Away from Westminster, every anxious industry and professional body is scenario-planning for worst and least-worst outcomes. But it’s not easy when the cabinet, in 18 long months since the referendum vote, has never discussed the destination it is hurtling towards.
Today is the turn of the environmental health officers (EHOs) to peer into the fog of possible Brexit futures at their annual conference. Is the government taking the charabanc over the cliff edge, or will it swerve in time? The cabinet front-seaters trying to press the accelerator are manic deregulators, bonfire-of-red-tape arsonists. Their whole purpose in wrenching us out of the EU is to give free rein to cowboy enterprise, liberated from the dead hand of health and safety, which they have always mocked and traduced.
EHOs are one of the great invisible anchors of civilisation, the inspectors and guarantors of standards we have taken for granted all our lives. They rightly fear those standards are in grave peril. They warn that abandoning EU rules and relying on the World Trade Organisation will entail “acceptance by the UK consumer of food that doesn’t meet quality, composition, hygiene or standards of production” relied on for years.

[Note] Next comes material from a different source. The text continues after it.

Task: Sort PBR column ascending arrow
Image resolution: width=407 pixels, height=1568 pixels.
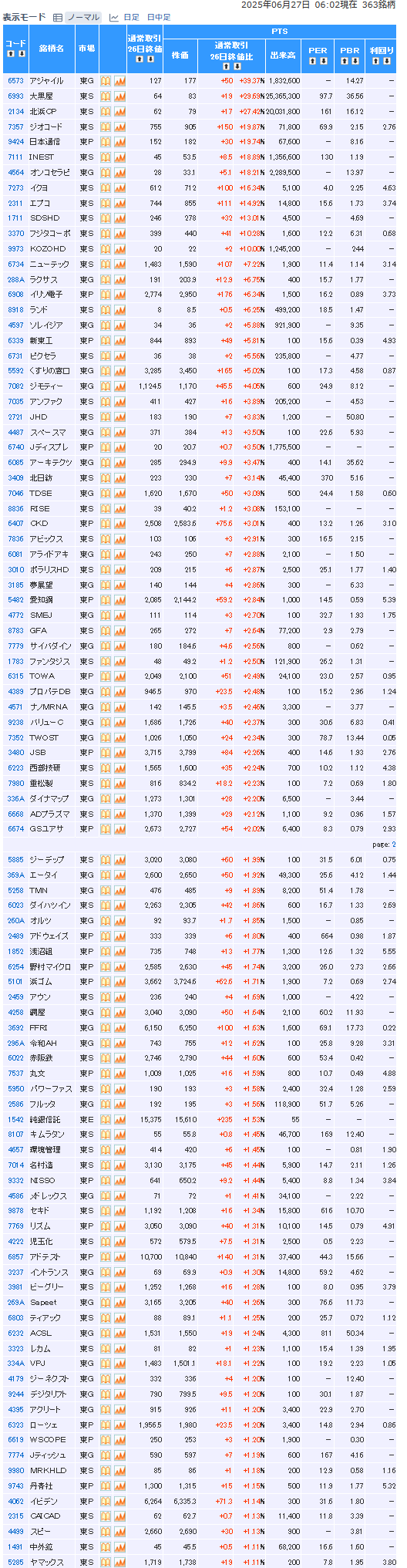Action: click(344, 59)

Already their work has been sabotaged by austerity. Councils hit by 40% funding cuts have shed a third of their EHOs: England now has half as many as Wales and Northern Ireland. Inspections of food outlets have been severely cut back, along with checking for food fraud, air quality, landlords letting out high-risk properties, septic tattoo parlours, rats, cockroaches, animal and bee welfare, pesticides, bad antibiotics, noise, fumes and risks of every kind. The protective covering between us and dangerous filth is growing perilously thin.
Researching Dismembered, a book David Walker and I wrote on the shrinking state, I spent time observing a group of EHOs at work: they told me that on paper nothing has changed. Category-A, high-risk food outlets such as dirty chicken and kebab shops must by law be inspected far more regularly. And so they still are. How do they do that with a depleted staff? Easy – they rate fewer places as Category A.

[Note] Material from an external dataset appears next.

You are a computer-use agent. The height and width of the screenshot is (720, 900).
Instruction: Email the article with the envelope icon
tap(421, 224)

In one transport cafe, I saw them find meat pies lying on the kitchen floor, out of the fridge, labelled “organic”, with no known origin, delivered for cash off the back of a lorry. Just as air quality reaches crisis levels, two-thirds of their air monitoring stations were shut because of lack of staff.
The Chartered Institute of Environmental Health feels it is peering over the possible abyss of a hard-Brexit, deregulated future, where no alignment with the EU means importing from elsewhere with lower standards, requiring more checks and certifications. It warns of already over-stretched capacity at ports checking just-in-time food arrivals, so any extra delay for new checks will leave food rotting on quaysides.
Public health laboratories are stretched to breaking point. Where will extra inspectors come from, with many fewer trainees now? Besides, many inspectors are EU nationals who may not stay.
They listen to the drumbeat of the deregulators with growing trepidation. “If we could just halve the burdens of the EU social and employment legislation we could deliver a £4.3bn boost to our economy and 60,000 new jobs,” the former international development secretary Priti Patel told the Institute of Directors. “The price of the food we eat is directly influenced by the barrage of regulations Europe imposes on farmers and producers.”
Boris Johnson claims the reason for our low growth is “because we’ve got too much regulation, too much stuff coming from Brussels”. The same chorus has come from Jacob Rees-Mogg, Chris Grayling, Dominic Raab and the rest.
The health and safety system already conducts dramatically fewer workplace inspections: inspectors can no longer pro-actively inspect, without an accident or complaint. That’s the triumph of decades of mockery of the “’elf and safety culture”, which the EHOs suffer too.
No, it’s not true that they banned conkers, hanging baskets, candy-floss on sticks or flip-flops at work, or made trapeze artists wear hard hats. But those tales stick in the mind, like the lies Brexiteers peddled for decades against Brussels: straight bananas and fishermen in hair nets. As Trump shows, fake news campaigning scores so much better than dull facts. The Health and Safety Executive’s myth-busting website has to rebut such nonsense every week.
Away from the Westminster impasse over the interpretation of “alignment” versus “harmonisation”, those words have real-world effects touching every aspect of British life. Yet the meaning is deliberately ignored in the Brexit press, hidden from too many voters. No wonder Davis never called for impact assessments, knowing how grim they would be.